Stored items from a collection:

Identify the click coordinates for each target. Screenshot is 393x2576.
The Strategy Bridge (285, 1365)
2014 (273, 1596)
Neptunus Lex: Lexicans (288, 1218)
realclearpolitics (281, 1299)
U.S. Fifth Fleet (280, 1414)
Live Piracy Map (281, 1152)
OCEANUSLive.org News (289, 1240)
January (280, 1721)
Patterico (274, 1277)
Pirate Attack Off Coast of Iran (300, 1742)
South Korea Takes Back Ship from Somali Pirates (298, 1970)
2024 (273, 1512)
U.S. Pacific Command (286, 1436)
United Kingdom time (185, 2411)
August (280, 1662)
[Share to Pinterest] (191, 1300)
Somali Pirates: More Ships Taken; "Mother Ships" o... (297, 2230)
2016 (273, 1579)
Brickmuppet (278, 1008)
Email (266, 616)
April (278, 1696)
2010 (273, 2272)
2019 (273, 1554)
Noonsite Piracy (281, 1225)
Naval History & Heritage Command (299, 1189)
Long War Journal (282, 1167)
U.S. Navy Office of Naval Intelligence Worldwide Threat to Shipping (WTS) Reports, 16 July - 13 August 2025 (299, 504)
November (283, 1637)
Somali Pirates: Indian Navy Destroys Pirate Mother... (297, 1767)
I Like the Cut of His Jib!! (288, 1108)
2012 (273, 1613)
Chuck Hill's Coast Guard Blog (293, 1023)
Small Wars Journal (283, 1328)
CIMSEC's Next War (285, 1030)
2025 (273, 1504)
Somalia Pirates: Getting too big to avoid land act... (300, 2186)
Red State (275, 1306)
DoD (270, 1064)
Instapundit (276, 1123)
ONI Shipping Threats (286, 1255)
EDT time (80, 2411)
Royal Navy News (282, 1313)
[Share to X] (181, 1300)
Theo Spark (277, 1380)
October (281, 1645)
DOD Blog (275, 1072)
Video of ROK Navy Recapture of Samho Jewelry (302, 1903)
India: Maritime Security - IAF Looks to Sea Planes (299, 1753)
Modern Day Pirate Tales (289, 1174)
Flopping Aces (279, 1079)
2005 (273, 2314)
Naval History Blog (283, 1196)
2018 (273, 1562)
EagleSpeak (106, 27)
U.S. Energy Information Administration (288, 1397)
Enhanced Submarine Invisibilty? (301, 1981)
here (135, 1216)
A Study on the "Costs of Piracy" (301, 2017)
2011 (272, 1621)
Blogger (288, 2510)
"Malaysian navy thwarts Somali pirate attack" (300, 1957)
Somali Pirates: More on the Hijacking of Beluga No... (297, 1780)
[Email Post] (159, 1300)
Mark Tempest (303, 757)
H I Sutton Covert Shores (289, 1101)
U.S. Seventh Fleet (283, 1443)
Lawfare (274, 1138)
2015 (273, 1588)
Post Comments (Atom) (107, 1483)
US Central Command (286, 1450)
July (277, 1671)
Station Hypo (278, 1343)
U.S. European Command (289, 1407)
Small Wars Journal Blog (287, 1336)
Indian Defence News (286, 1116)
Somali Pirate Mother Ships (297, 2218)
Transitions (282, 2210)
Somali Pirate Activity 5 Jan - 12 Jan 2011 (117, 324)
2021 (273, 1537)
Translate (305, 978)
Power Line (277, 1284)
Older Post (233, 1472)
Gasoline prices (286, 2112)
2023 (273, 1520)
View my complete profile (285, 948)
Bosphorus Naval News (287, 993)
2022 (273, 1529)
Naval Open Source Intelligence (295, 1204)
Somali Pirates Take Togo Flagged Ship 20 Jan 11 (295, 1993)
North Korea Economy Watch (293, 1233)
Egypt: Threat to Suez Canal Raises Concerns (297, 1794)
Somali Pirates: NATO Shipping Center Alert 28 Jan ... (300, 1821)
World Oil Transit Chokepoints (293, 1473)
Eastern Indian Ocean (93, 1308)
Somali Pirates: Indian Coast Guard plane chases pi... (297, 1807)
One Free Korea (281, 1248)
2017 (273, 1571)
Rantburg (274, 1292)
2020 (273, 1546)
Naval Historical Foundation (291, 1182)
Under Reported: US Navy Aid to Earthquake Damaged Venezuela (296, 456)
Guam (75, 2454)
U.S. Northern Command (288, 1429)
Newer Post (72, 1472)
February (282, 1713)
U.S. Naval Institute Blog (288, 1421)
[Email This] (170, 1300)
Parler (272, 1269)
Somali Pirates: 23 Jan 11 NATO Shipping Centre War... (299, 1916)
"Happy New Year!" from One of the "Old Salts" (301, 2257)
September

DIRECTIONS :: For the word "Coast", count the lines of the data that contain it and give only the count.

SOLUTION FOR THIS EXERCISE :: 3